About this task:
Scan the entries and state how many lines contain "link". Write no other text.

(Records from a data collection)
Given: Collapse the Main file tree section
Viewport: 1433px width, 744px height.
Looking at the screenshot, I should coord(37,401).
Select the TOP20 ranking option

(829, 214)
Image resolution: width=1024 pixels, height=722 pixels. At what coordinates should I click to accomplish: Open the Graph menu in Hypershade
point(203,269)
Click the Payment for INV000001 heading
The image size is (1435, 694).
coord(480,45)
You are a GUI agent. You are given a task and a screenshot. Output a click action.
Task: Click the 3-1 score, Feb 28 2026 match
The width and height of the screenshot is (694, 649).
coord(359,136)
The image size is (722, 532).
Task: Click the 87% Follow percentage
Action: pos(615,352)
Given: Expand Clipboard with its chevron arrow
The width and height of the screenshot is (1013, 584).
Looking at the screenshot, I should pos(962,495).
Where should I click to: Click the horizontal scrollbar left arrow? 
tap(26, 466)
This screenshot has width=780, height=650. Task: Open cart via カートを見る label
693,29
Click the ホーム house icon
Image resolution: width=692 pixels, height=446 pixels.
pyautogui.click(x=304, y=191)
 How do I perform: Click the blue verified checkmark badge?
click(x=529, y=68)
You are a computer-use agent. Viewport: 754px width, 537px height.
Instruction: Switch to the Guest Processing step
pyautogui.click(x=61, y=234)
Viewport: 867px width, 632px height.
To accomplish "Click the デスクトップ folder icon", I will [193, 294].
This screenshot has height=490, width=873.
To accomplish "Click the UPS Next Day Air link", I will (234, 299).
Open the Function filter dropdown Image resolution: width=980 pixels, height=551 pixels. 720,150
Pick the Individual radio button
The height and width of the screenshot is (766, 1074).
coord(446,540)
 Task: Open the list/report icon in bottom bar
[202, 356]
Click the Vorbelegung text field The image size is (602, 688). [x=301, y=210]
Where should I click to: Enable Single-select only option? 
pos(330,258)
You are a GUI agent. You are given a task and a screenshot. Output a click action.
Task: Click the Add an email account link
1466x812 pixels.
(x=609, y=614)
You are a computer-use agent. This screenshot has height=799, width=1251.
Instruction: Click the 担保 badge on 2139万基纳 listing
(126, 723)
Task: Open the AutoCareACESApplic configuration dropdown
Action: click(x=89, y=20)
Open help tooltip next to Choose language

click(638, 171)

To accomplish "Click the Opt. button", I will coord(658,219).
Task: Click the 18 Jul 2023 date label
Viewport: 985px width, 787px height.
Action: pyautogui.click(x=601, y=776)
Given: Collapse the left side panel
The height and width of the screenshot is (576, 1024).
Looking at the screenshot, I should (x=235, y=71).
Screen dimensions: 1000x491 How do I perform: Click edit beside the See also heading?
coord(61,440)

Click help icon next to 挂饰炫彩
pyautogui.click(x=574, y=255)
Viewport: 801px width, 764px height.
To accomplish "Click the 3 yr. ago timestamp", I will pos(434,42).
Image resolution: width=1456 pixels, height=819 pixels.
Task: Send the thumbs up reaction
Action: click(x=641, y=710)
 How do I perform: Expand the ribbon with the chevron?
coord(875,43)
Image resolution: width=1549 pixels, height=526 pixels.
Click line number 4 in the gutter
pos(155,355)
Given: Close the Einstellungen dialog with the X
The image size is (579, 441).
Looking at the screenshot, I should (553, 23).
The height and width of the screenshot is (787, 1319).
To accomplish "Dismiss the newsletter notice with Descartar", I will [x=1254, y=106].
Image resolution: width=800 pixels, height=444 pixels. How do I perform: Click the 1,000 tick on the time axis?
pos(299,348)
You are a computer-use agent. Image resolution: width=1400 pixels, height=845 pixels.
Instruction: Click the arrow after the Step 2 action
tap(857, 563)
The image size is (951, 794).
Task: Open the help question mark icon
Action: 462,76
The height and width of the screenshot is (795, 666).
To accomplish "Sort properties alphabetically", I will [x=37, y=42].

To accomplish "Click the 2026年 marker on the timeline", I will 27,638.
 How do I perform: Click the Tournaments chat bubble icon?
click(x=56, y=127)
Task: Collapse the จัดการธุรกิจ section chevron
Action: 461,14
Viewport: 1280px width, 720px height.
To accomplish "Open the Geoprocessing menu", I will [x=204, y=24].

Written answer:
2